There isn't much call for writing out the Minkowski angular momentum but the similar electromagnetic field is regularly used …

we can write it either as the antisymmetric tensor (matrix) 0 By -Bz Ex etc (which takes up four lines, and doesn't say anything intuitive), or as a neat 2-form …

ExtΛx + EytΛy + EztΛz + BxyΛz + ByzΛx + BzxΛy​

but once you get used to the idea, you can just write that 2-form as
(Ex,Ey,Ez,Bx,By,Bz),​
and you'll know what that means just as you know what (E,px,py,pz) means without having to write the basis vectors!

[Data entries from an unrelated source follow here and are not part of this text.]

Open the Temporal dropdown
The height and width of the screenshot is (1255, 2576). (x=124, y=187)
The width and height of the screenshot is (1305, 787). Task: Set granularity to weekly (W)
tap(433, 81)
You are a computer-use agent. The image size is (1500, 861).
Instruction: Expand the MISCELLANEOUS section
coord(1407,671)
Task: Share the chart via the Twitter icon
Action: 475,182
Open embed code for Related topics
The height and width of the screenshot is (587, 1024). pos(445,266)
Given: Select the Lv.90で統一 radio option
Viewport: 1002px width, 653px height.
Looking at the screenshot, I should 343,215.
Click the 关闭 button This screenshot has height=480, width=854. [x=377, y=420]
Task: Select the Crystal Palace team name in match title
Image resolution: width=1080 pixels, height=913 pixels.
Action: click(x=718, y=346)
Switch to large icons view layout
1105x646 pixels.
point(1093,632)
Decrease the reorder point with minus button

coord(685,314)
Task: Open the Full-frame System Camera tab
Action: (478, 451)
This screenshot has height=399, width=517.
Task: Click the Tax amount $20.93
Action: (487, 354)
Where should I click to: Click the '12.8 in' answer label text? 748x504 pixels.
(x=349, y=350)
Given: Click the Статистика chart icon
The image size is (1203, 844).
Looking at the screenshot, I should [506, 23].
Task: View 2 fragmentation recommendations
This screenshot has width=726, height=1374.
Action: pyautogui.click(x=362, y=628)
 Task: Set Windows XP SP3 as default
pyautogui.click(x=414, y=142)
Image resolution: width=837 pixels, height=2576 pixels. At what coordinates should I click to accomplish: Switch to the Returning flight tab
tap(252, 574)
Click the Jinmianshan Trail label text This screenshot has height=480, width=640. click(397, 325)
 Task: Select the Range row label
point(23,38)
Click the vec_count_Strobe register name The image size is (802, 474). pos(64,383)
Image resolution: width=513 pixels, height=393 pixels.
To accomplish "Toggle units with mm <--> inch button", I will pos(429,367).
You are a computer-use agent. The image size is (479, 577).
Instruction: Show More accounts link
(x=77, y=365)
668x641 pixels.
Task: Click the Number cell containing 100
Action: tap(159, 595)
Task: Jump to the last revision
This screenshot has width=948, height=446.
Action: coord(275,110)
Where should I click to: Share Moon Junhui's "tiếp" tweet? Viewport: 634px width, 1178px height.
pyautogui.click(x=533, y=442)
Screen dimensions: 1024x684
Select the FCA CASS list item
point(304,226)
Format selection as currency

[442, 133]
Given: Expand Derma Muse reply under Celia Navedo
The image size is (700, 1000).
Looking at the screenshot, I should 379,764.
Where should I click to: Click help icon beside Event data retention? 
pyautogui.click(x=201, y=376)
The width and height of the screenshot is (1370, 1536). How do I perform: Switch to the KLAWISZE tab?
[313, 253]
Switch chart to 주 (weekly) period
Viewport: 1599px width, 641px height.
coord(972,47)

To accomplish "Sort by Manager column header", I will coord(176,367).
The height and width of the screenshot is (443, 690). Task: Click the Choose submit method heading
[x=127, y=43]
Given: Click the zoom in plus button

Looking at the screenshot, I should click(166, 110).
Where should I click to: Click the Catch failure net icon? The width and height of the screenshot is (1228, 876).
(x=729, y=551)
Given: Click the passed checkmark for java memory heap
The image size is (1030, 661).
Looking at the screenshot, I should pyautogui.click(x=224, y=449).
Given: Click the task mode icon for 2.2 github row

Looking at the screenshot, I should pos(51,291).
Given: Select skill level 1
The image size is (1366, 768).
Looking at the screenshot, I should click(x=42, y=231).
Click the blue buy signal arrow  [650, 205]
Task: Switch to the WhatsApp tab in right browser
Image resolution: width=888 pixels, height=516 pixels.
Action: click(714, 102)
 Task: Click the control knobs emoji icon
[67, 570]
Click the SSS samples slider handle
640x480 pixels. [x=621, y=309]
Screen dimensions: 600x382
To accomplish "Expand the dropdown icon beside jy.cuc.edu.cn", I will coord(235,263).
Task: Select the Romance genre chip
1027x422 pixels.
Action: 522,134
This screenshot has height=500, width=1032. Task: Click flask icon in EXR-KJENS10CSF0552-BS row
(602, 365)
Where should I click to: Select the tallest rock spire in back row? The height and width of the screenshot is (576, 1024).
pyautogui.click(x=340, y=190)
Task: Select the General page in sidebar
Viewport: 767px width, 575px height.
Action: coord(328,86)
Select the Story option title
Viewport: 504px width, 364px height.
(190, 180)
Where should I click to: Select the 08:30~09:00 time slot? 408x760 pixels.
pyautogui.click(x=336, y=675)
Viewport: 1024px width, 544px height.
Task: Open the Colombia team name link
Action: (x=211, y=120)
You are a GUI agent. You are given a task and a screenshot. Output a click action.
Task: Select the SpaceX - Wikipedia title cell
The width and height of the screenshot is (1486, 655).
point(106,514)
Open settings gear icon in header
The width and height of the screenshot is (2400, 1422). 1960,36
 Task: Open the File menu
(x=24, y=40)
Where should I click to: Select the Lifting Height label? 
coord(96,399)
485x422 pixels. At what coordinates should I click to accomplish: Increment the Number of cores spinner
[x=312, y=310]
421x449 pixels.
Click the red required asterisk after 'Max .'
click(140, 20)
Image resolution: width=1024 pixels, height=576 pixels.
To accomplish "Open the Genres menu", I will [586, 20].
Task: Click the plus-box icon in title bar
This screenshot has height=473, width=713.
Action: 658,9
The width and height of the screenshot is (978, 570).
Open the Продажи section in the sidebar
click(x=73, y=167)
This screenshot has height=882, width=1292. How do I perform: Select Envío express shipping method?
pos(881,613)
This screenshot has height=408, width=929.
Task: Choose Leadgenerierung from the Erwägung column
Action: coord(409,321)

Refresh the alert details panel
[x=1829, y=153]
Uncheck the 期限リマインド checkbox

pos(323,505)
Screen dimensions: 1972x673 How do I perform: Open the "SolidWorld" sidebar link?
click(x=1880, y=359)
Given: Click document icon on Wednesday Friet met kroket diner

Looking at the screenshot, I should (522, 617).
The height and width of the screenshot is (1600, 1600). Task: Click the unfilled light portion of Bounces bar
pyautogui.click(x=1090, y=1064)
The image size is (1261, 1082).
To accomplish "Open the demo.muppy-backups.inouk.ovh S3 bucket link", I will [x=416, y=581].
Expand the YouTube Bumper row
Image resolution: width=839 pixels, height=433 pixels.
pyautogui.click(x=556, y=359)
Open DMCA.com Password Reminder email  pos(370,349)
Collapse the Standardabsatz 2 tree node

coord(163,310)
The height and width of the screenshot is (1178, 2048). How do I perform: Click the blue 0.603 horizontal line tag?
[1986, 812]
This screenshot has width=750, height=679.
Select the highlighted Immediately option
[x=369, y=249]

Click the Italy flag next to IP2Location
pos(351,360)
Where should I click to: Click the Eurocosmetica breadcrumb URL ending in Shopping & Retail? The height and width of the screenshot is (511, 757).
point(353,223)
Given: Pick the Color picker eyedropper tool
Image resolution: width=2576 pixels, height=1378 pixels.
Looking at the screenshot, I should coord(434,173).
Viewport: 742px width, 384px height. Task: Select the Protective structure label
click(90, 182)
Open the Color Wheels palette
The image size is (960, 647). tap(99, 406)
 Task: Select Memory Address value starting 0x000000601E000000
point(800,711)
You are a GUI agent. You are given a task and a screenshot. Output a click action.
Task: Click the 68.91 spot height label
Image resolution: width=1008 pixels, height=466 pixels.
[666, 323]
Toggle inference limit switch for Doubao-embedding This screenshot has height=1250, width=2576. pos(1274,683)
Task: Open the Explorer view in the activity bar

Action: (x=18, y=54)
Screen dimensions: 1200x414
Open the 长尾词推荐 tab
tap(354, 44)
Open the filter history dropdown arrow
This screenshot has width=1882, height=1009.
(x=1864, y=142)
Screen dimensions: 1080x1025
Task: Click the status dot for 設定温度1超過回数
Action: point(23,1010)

(try writing out the Lorentz force expression F* = q(t,x,y,z)Λ(Ex,Ey,Ez,Bx,By,Bz), to get a feel for how it all works ) ​

7. May 11, 2011

### Zarathustra0

OK, in that case to apply the transformation twice to each basis element, should I simply make the substitutions

ct' --> $$\gamma$$ct - $$\beta\gamma$$x,

x' --> -$$\beta\gamma$$ct + $$\gamma$$x,

y' --> y, and

z' --> z

twice to the six basis elements?

8. May 11, 2011

### tiny-tim

yes!

so for example x'Λt' = … ?

(btw, you may find it easier to use the rapidity α, where tanhα = v = β, and coshα = γ)

9. May 11, 2011

### Zarathustra0

OK, cool--thanks for all the help!

Actually I think I have one last (perhaps trivial) question. In the position 4-vector (in r $$\wedge$$ p), should the temporal component ct be 0? This seems intuitive since we're just talking about two points in space (the position of the orbiting particle and the center of rotation) and not events at different times.

10. May 11, 2011

### tiny-tim

I can't remember.

I can't remember ever seeing a useful application of rΛp !

11. May 11, 2011

### DrGreg

No, it needs to be ct so that r is a genuine 4-vector (= rank-1 tensor) and hence the angular-momentum is a genuine rank-2 tensor. Note that t contributes to the other 3 components of the tensor that don't correspond to angular momentum (see post 2).

12. May 12, 2011

### Sam Gralla

The time-space components of the angular momentum tensor give the center of mass of the system (minus t times the momentum, if you are in a frame with non-zero momentum). You can think of the angular momentum tensor as a way of combining the ordinary angular momentum and the center of mass into a single 4D object, much as the relativistic energy-momentum vector combines energy and momentum into a single 4D object.